Metal looks awesome. I've been comparing vector db solutions so your simple/abstracted sdk looks awesome. One thing I'd mention is with a solution like this that could be so critical to an apps functionality (and therefore so integrated into various parts of the app) I'd love to see that your team is vowing to give some sort of opensource self-hosted option. I want to root for any startup that is letting devs move faster in this area but there's a fear of committing to a solution that may pivot or be acquired/discontinued. Maybe even vowing a "safe-exit" for customers like I think rethinkdb did.

Good luck, looks awesome!

We agree with the sentiment; we’re currently figuring out the pieces we want to open source, as much of it is just infra (like the ingest pipeline). But the search server and some of our future work around memory will get open-sourced first.

m1117 · 2 years ago

This is similar to Pinecone/milvus, correct? What's the advantages of this compared to Pinecone/milvus?

########

__QUESTIONS ON THE MATERIAL__
a) List every product or project the thread about Metal names.
b) Write the next part of the thread about Metal, picking up after its last sentence.
The rows after this point are separate material and are not part of the thread about Metal.

__PROVIDED RECORDS__

########

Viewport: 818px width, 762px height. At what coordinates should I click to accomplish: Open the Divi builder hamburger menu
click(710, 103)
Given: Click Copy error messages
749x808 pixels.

########

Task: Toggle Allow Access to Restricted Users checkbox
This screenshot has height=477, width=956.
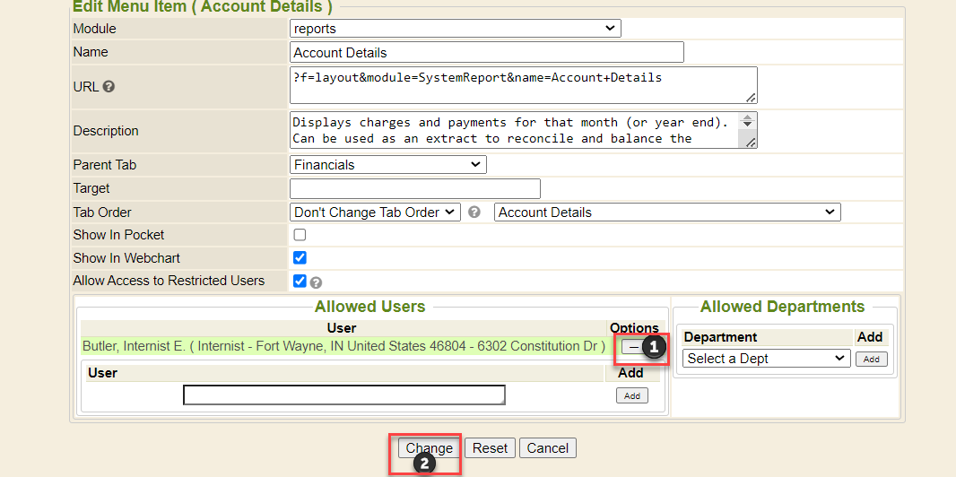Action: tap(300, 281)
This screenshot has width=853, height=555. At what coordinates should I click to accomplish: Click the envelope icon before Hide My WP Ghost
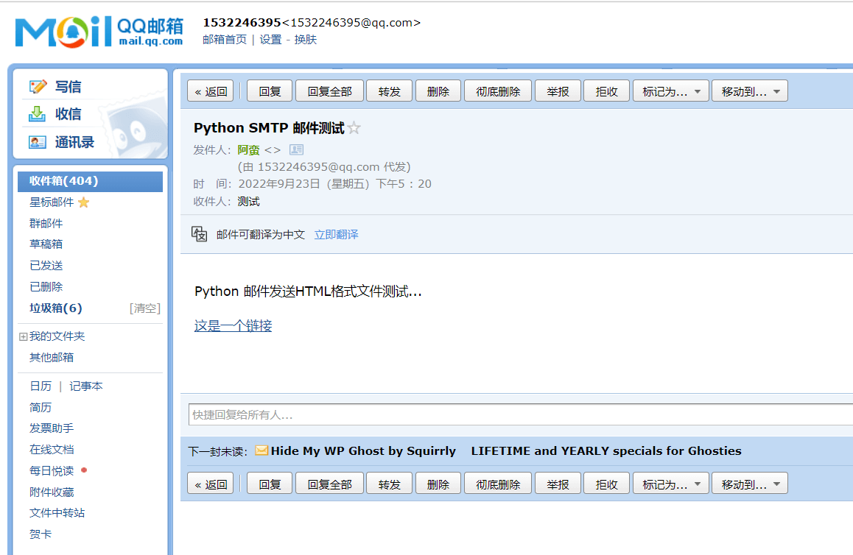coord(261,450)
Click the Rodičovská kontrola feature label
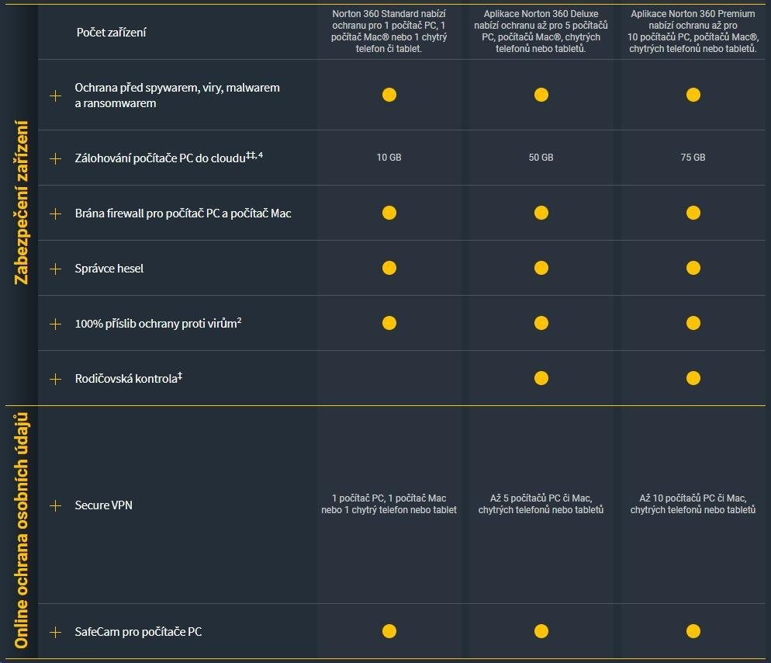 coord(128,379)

########

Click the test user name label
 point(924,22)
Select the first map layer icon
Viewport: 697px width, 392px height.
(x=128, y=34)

########

__NUMBERED ANSWERS__
a) Metal, rethinkdb, Pinecone, milvus

b)
We see ourselves a layer above vectorDB; we use Redis to index the data. We focused on building the ingest pipeline and operations on top of the embeddings, such as clustering and fine-tuning (embedding customization). Ultimately we want to provide the best developer experience possible, and we believe much work is needed here!

ChocoluvH · 2 years ago

haha. That case you might actually wanna consider FAISS/Milvus instead of Redis.

Ozzie_osman · 2 years ago

I think those assume you already have the embedding vector calculated, and they just store and retrieve the vectors.